EXERCISE REQUIREMENTS
1. Decide whether each statement agrees with the skytrain text, answering yes or no and quoting the deciding words: (a) The viaduct runs four kilometres from Bella Vista to Rouse Hill. (b) The bridge deck is held up by 88 steel cables. (c) The concrete piers are spaced 45 metres apart.
2. From the skytrain text, extract the words between "Standing more than" and "with the CBD.", inclusive.

PAGE EXTRACT

>>>

Standing more than 10 metres above Sydney is four kilometres of elevated rail viaduct that runs from Bella Vista to Rouse Hill. This structure is called the skytrain and it forms part of the Sydney Metro Northwest railway, a vital link on the $8.3 billion project to connect the booming suburbs with the CBD.
Some 130 concrete piers spaced 39 metres apart support the rail viaduct, which will carry a new metro train every four minutes in each direction during peak times. Part of this rail viaduct crosses the major road corridors Windsor Road and Old Windsor Road, so to minimise the impact of future trains on the traffic, Australia’s first curved cable-stayed railway bridge was constructed as part of the project.
The skytrain bridge deck is supported by 127 steel cables which stretch to a combined 173 kilometres. Two towers reach 45 metres above the road and are each filled with 336 tonnes of concrete to hold the cables supporting the deck. The deck itself is made of 88 concrete segments, each weighing anywhere between 70 to 140 tonnes.
Designed by SMEC and built by Salini Impregilo, the construction of a curved cable-stayed bridge across a busy road network required innovative solutions. Overcoming these challenges has seen the project win multiple awards, taking home the 2018 Project of the Year award and 2018 Global Best Project award for the railway sector from Engineering News-Record magazine in the US. It also achieved top ratings from the Infrastructure Sustainability Council of Australia (ISCA) for the sustainability elements of its construction and design.

<<<

INFORMATION SHOWN
>>>

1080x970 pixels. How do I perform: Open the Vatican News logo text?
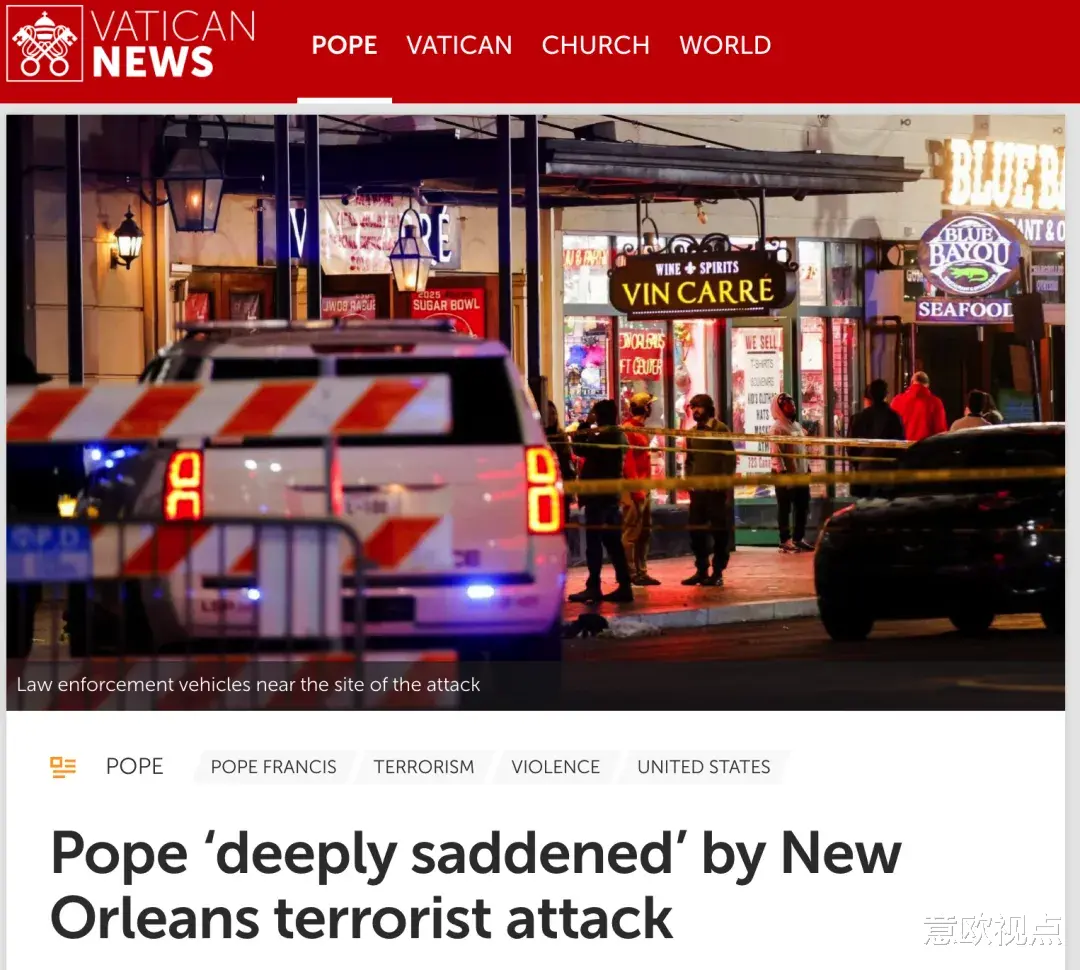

<<<

TASK RESULTS
1.
(a) Yes: "four kilometres of elevated rail viaduct that runs from Bella Vista to Rouse Hill"
(b) No: "The skytrain bridge deck is supported by 127 steel cables"
(c) No: "Some 130 concrete piers spaced 39 metres apart"

2.
Standing more than 10 metres above Sydney is four kilometres of elevated rail viaduct that runs from Bella Vista to Rouse Hill. This structure is called the skytrain and it forms part of the Sydney Metro Northwest railway, a vital link on the $8.3 billion project to connect the booming suburbs with the CBD.